Another tragic symbol of the war became Mariupol. The city suffered massive destruction, and the strike on the Drama Theatre, near which the word “CHILDREN” had been written in large letters, became one of the most widely known episodes of the conflict. The exact number of victims remains unknown, but thousands of lives are believed to have been lost. According to Ukrainian authorities, the death toll may amount to tens of thousands. The scale of destruction and casualties is so vast that establishing a complete picture remains extremely difficult.
In reality, this list could continue almost indefinitely. Poisonings, sabotage operations, torture, assassinations of political opponents, attacks on civilian targets, domestic repression, and operations beyond Russia’s borders have long ceased to appear as isolated incidents.
But even readers’ patience has limits.
Therefore, we have limited ourselves to only a few of the most widely known examples, which by themselves allow conclusions to be drawn about the scale of what is happening.

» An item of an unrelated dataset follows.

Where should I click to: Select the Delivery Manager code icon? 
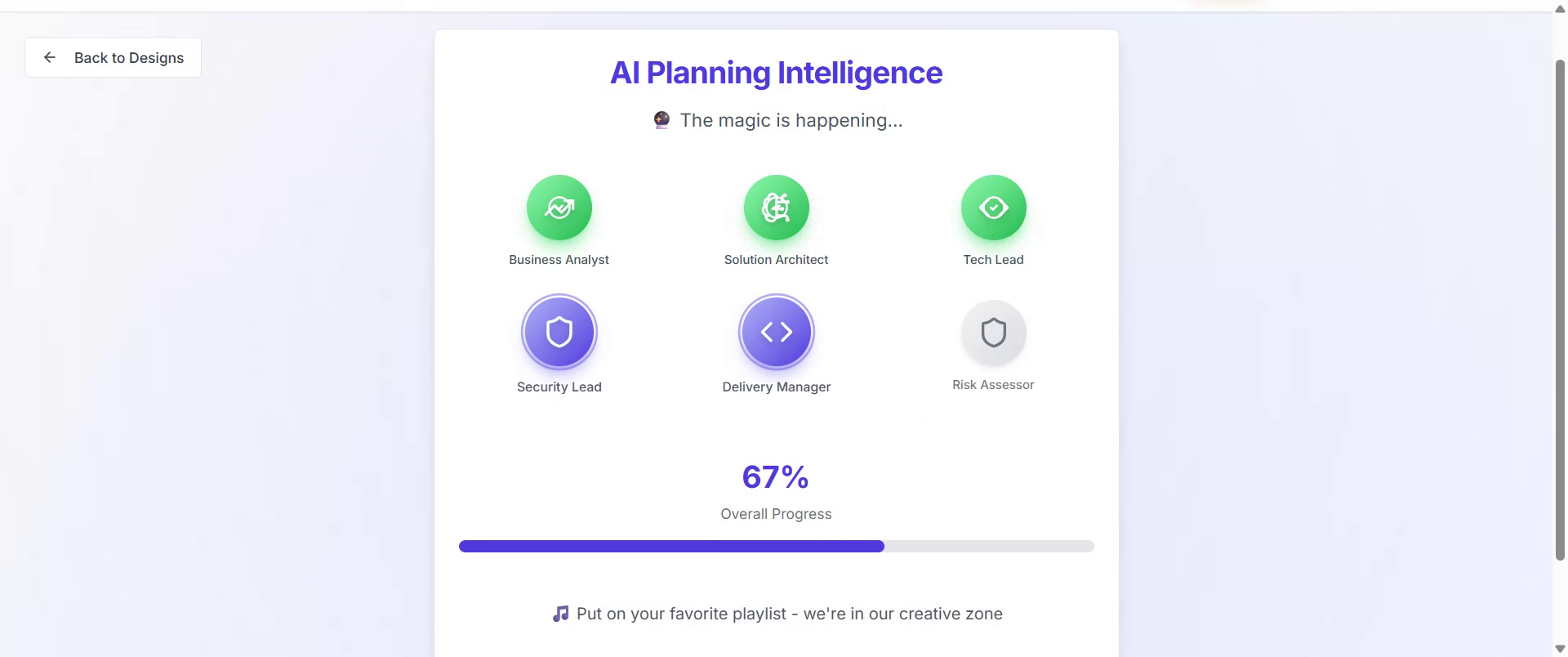pos(776,333)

Against this backdrop, the question increasingly arises: should the international community adopt a harsher assessment of the actions of the Russian state? And should people stop harboring illusions about its future evolution? Despite the preservation of formal electoral mechanisms, the mechanisms of democratic transfer of power are being actively dismantled. Critics point to what they consider the unconstitutional fifth presidential term and pervasive censorship, including restrictions affecting ordinary public communication.
In their view, the modern Russian system increasingly resembles a nominal democracy under centralized control. It has retained the outward attributes of elections inherited from a more open period of history while steadily stripping them of their real substance. How much longer should the world wait before its internal reality becomes an exact copy of regimes already recognized internationally as symbols of political violence and terror? And is it not already time to provide an objective international assessment of what Russia is doing both within its borders and beyond them?
And who is really the terrorist organization?